In 2016 and 2017 the band continued to tour both in Europe and in the United States, also performing all summer long on the Vans Warped Tour. In 2017 the day after the Vans Warped Tour finished, the band released their third official studio album Rub My Mind on CD, LP and Digital via Motörhead Music/Silver Lining Music/Warner Music Group to high acclaim. The top critics choice album saw two music videos released: for "Back In The USSA" and "Fade Away". On November 25, 2017 the band ended a fifty-city North American headline tour with another sold out show at the Whisky a Go Go in Los Angeles.

==Musical style==
The band has been described as "essentially a fiery, raging punk band with hints of ‘80s metal and thrash flourishes" and have been compared to bands such as L7.

==Band members==

- Isis Queen - vocals
- Pyn Doll - lead guitar
- Remmington - rhythm guitar
- Iriel Blaque - bass guitar
- Krash Doll - drums

==Discography==

===Albums===
- Fuck the Pussies (2011), Barb Wire sex
- Slit (2012), Darla
- Desperate (2016), Motörhead Music
- Rub My Mind (2017), Motörhead Music

===EPs===
- Punk the Fussies! (2010)

◆ WHAT IS ASKED ◆
**1.** According to the band text, where did the band close its fifty-city North American headline tour on November 25, 2017?
**2.** Write a continuation of the band text that picks up after its last line.
The rows play no part in this.

Part of a data file
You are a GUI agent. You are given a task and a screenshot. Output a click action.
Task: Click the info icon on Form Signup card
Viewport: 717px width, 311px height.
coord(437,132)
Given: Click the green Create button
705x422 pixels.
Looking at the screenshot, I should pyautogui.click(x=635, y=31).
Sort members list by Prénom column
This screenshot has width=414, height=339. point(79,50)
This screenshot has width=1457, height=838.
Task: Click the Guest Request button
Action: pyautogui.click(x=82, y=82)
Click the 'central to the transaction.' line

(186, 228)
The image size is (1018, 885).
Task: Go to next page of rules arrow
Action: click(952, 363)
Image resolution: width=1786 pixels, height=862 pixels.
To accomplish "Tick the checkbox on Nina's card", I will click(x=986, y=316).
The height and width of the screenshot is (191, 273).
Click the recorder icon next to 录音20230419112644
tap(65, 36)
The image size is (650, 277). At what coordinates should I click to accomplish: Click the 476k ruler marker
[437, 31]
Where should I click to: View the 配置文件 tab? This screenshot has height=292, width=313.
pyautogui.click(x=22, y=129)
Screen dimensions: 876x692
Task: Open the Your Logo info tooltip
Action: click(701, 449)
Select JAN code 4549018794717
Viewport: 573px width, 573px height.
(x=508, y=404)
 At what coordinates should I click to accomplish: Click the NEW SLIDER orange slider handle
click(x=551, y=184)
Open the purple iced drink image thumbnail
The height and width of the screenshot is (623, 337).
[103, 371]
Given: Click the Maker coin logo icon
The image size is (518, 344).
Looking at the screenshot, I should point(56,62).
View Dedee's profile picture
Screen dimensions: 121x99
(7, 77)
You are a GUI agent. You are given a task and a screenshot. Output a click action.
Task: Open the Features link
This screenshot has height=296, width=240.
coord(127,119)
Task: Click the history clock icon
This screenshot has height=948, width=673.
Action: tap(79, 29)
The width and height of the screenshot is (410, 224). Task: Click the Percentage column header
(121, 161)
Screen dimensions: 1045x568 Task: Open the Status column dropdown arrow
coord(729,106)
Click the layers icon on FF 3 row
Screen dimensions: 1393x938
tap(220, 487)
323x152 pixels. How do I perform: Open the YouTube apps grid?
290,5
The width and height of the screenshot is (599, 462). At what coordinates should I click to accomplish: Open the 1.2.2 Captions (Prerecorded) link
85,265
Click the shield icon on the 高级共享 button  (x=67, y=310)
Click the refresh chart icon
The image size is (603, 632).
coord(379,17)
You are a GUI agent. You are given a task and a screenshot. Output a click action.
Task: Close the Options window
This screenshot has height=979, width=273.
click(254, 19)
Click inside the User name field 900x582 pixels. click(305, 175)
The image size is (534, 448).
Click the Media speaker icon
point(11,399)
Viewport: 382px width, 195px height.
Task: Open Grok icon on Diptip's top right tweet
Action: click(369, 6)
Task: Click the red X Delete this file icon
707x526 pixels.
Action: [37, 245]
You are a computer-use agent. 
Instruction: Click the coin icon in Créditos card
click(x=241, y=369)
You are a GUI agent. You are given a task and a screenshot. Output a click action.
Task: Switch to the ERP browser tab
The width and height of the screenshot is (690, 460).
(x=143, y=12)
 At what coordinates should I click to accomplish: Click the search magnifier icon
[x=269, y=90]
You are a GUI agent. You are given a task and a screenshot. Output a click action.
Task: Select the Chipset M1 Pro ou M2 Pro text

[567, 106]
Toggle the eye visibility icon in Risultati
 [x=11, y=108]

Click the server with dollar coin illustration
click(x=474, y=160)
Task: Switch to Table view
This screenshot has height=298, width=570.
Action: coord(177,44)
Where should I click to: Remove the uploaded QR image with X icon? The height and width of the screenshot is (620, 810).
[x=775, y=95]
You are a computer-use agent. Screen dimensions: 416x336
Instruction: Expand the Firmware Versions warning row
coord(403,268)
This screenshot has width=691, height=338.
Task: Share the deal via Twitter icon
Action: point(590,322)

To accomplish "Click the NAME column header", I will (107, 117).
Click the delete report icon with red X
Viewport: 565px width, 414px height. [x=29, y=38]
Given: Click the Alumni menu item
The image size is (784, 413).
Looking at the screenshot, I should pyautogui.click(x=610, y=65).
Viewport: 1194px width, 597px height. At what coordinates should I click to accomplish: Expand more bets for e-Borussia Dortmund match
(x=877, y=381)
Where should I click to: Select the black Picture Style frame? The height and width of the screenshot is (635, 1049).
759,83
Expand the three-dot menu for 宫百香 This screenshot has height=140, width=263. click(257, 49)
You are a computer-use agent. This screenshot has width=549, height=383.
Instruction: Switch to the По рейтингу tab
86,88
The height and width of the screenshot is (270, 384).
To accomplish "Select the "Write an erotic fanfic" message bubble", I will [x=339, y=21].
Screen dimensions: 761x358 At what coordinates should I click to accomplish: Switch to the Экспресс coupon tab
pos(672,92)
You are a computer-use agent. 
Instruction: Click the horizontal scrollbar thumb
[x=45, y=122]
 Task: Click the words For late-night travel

◆ SOLVED PROBLEMS ◆
**1.** At the Whisky a Go Go in Los Angeles.

**2.**
===Split singles===
- OFF!/Barb Wire Dolls – veri.live Issue 12 (2013) (Vinyl, 7", Random Mixed Colour) - came with veri.live magazine, and included the track "Walking Dead"
- Barb Wire Dolls / Rather Raccoon - Split 7inch (2013) (Vinyl, 7", available on 5 different colours via True Trash Records) - included the track "Revolution"
- Barb Wire Dolls - 7inch (2013) (Vinyl, 7", available via Ghost Highway Recordings) - included the tracks "Devil's Full Moon" and a live recording from France for the track "World On Fire"
- Barb Wire Dolls / Bad Cop/Bad Cop - Split 7inch (2016) (Vinyl, 7", available via Voodoo Donut Recordings) - included the track "Surreal"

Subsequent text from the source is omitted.